---------- Provided text ----------
C:\lazarus\fpc\2.7.1\bin\i386-win32>fpc c:/bug/sr.lpr
Free Pascal Compiler version 2.7.1 [2012/05/23] for i386
Copyright (c) 1993-2012 by Florian Klaempfl and others
Target OS: Win32 for i386
Compiling c:\bug\sr.lpr
Linking c:\bug\sr.exe
56 lines compiled, 3.7 sec, 150704 bytes code, 25036 bytes data

C:\lazarus\fpc\2.7.1\bin\i386-win32>c:/bug/sr
Before StringReplace: j = 0 [should be 1]
EUR = 0000226 0000130 0000172
S = 0000128
Test with olevariant = Fail
Before StringReplace: j = 0 [should be 1]
EUR = 0000226 0000130 0000172
S = 0000128
Test with string = Fail

Ludo Brands

2012-07-24 21:41

developer   ~0061214

Last edited: 2012-07-24 22:32

I can reproduce the problem with fpc 2.7.1 21643. Program attached. Replace var o: variant; with var o: olevariant; and the program will crash with a EAccessViolation. But that is probably yet another bug.
At i:=pos('€', s); s contains 0xe2 0x82 0xac 0x00 which is utf8 for €. At j:=pos('€', s); s contains 0x80 0x00.
Stringreplace is from sysstr.inc in the rtl.
Did some debugging and the problem is in fpc_AnsiStr_Concat. StringReplace does a Result:=Result+RemS; with result being ''. fpc_AnsiStr_Concat does
  if (Pointer(DestS)=nil) then
    DestCP:=cp

and forces the codepage to the system code page which is 1252 on windows.

Edit: Olevariant crash reported as 0022504

2012-07-24 21:42

 

test.pas (357 bytes)
program test;

{$mode objfpc}{$H+}

uses
  Classes,sysutils;

procedure test(s: string);
var i, j: integer;
begin
 i:=pos('€', s); //1
 s:=stringreplace(s, 'anything', 'anything2', []); // do nothing
 j:=pos('€', s); //0
 if i<>j then writeln('Bug!');
end;

var o: variant;
begin
 o:=UTF8Decode('€');
 test(UTF8Encode(o));
end.

test.pas (357 bytes)

Bart Broersma

2012-07-24 22:43

reporter   ~0061215

Does the program (my latest version from the notes above) still fail if you leave out the utf8Encode(utf8 decode()) part?
It should if your analysis is correct (which would mean that many string functions would suffer from this?).
----------
Work item A ▸ Reproduce the portion of the Free Pascal bug report running from "2012-07-24 21:41" down to "yet another bug.".
---------- Record set ----------
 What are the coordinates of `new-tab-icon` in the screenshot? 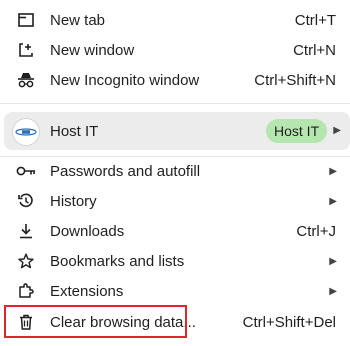 It's located at (26, 20).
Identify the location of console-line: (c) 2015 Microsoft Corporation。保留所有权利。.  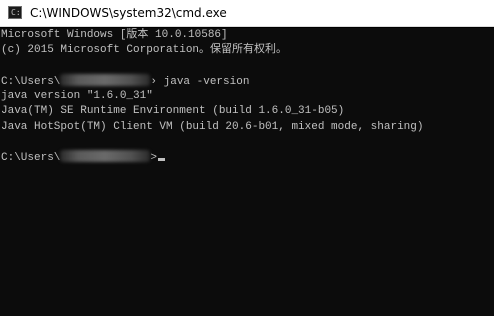
(144, 50).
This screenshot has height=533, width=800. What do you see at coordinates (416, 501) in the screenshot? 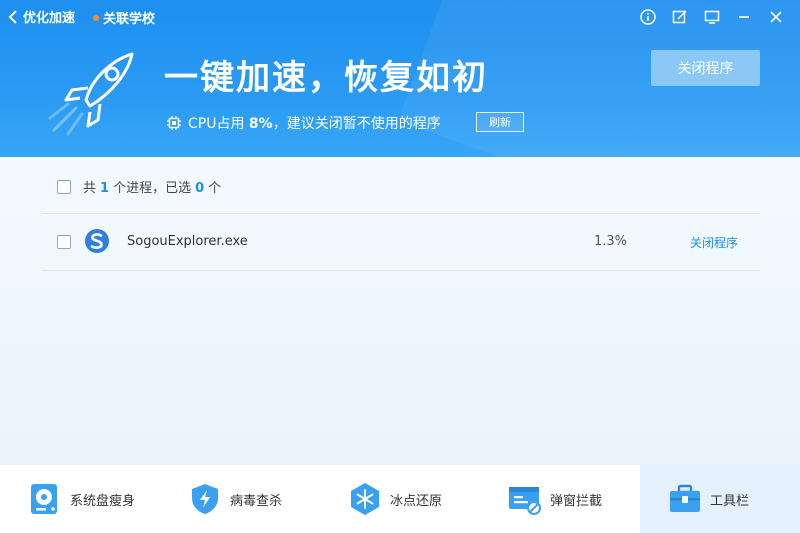
I see `tool-label: 冰点还原` at bounding box center [416, 501].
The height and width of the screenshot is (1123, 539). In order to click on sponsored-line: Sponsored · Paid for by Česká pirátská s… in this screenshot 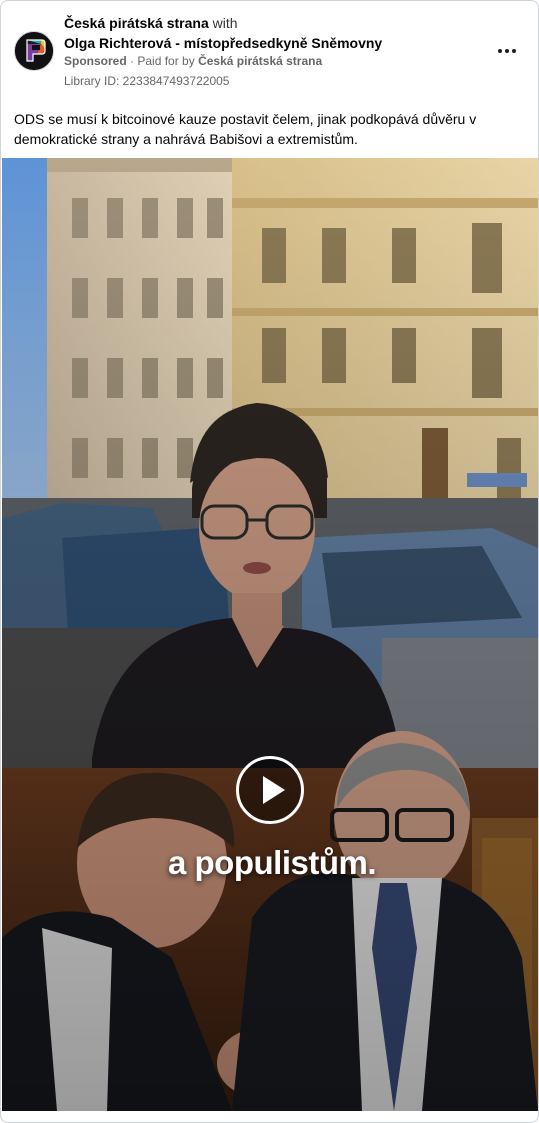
----------
Work item B ▸ Write out the entries from the line containing "This screenshot has" down to the end of the entries, leaving out the pictures.

Answer space A ▸
2012-07-24 21:41

developer   ~0061214

Last edited: 2012-07-24 22:32

I can reproduce the problem with fpc 2.7.1 21643. Program attached. Replace var o: variant; with var o: olevariant; and the program will crash with a EAccessViolation. But that is probably yet another bug.

Answer space B ▸
This screenshot has height=533, width=800. What do you see at coordinates (416, 501) in the screenshot? 
I see `tool-label: 冰点还原` at bounding box center [416, 501].
The height and width of the screenshot is (1123, 539). In order to click on sponsored-line: Sponsored · Paid for by Česká pirátská s… in this screenshot 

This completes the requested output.